Symptoms of Rheumatoid Arthritis

Many of the symptoms of rheumatoid arthritis are similar to most types of arthritis and include, joint pain, joint stiffness, inflammation, swelling, and limited mobility. Often, smaller joints, such as those found in the hands, are affected by rheumatoid arthritis.

However, while rheumatoid arthritis shares a number of similarities with other kinds of arthritis, there are also a number of other symptoms that are more specific to rheumatoid arthritis.

Other symptoms of rheumatoid arthritis include:

  • Stiffness and Pain of the Joints that exceeds one hour.
  • An overall feeling of discomfort, called malaise, which can often times not be explained.
  • Fever, Fatigue, and reduced Appetite.
  • Pain after sitting for a long period of time.
  • Dry Eyes and Dry Mouth, which is associated with Sjorgen’s Syndrome.
  • Abnormal growth or build up of tissue.

Diagnosing Rheumatoid Arthritis

Rheumatoid arthritis is actually rather difficult to diagnose, because many of the other kinds of arthritis share similar symptoms.
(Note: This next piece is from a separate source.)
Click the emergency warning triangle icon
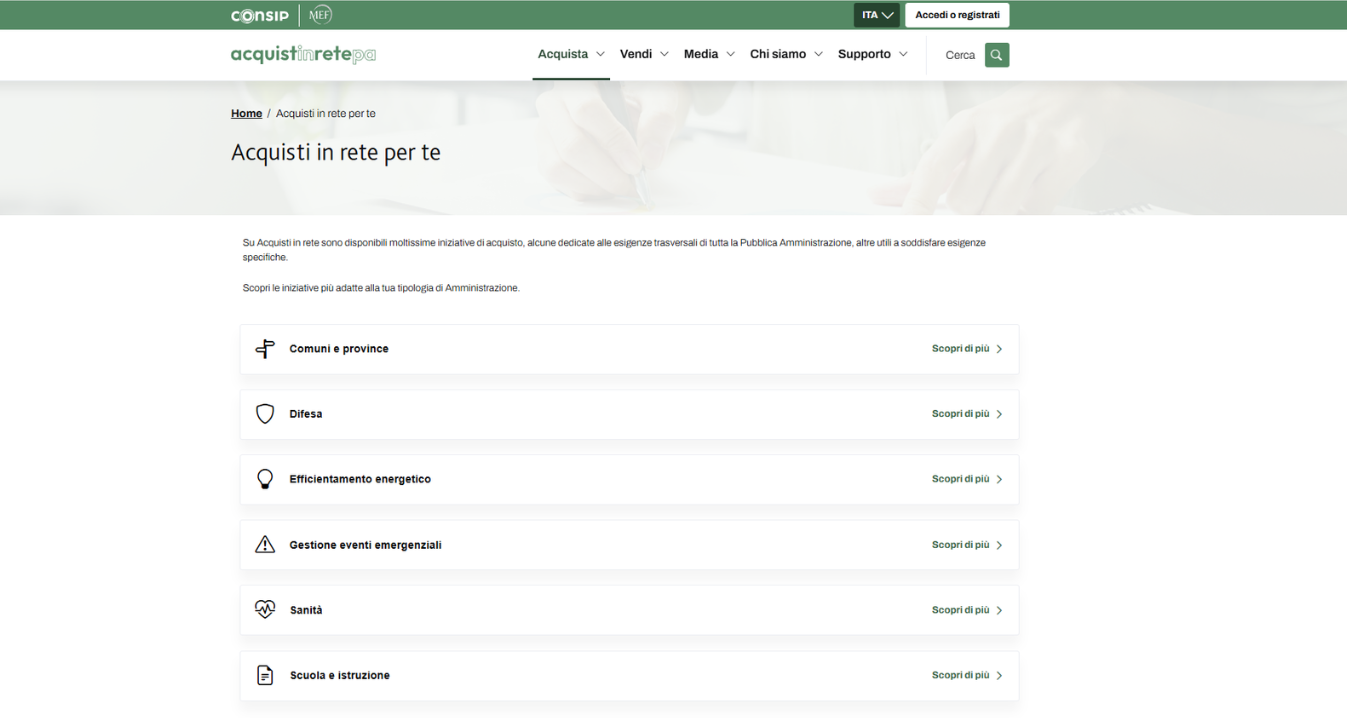 pyautogui.click(x=265, y=545)
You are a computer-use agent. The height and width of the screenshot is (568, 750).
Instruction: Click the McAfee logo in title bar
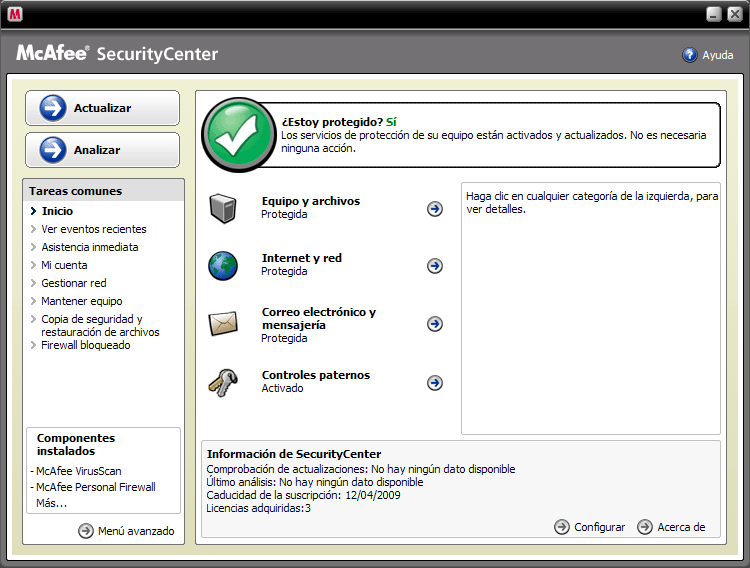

There is no definitive single test that can detect rheumatoid arthritis and instead, doctors usually consider a number of factors to diagnose rheumatoid arthritis. These factors include the actual condition and symptoms of the patient and their medical background.

Blood work can also be preformed, which doesn’t actually test for rheumatoid arthritis, but instead looks for some problems that are often caused by the disease. X-rays can also show joint damage, but in the early stages, X-Rays are not typically very effective.

More Information: Diagnosing Rheumatoid Arthritis

Treatment of Rheumatoid Arthritis

There is no known cure for rheumatoid arthritis, but if caught soon enough the effects can be minimized. Today, most treatments involve very aggressively treating the symptoms as soon as possible. The convention arthritis treatments, such as regular exercise and lowering bodyweight, play a role in the treatment of rheumatoid arthritis, as do a number of medications.

Who Can get Rheumatoid Arthritis

The exact cause of the autoimmune response that triggers rheumatoid arthritis are not known, but many believe an individuals genes increase the risk of rheumatoid arthritis, which is then triggered by a specific event.

Unlike osteoarthritis, rheumatoid arthritis is most common among 30 and 60 years old, although the disease has been found in people of all ages. Women are almost 3 times more likely to develop rheumatoid arthritis and the disease is also more common among smokers.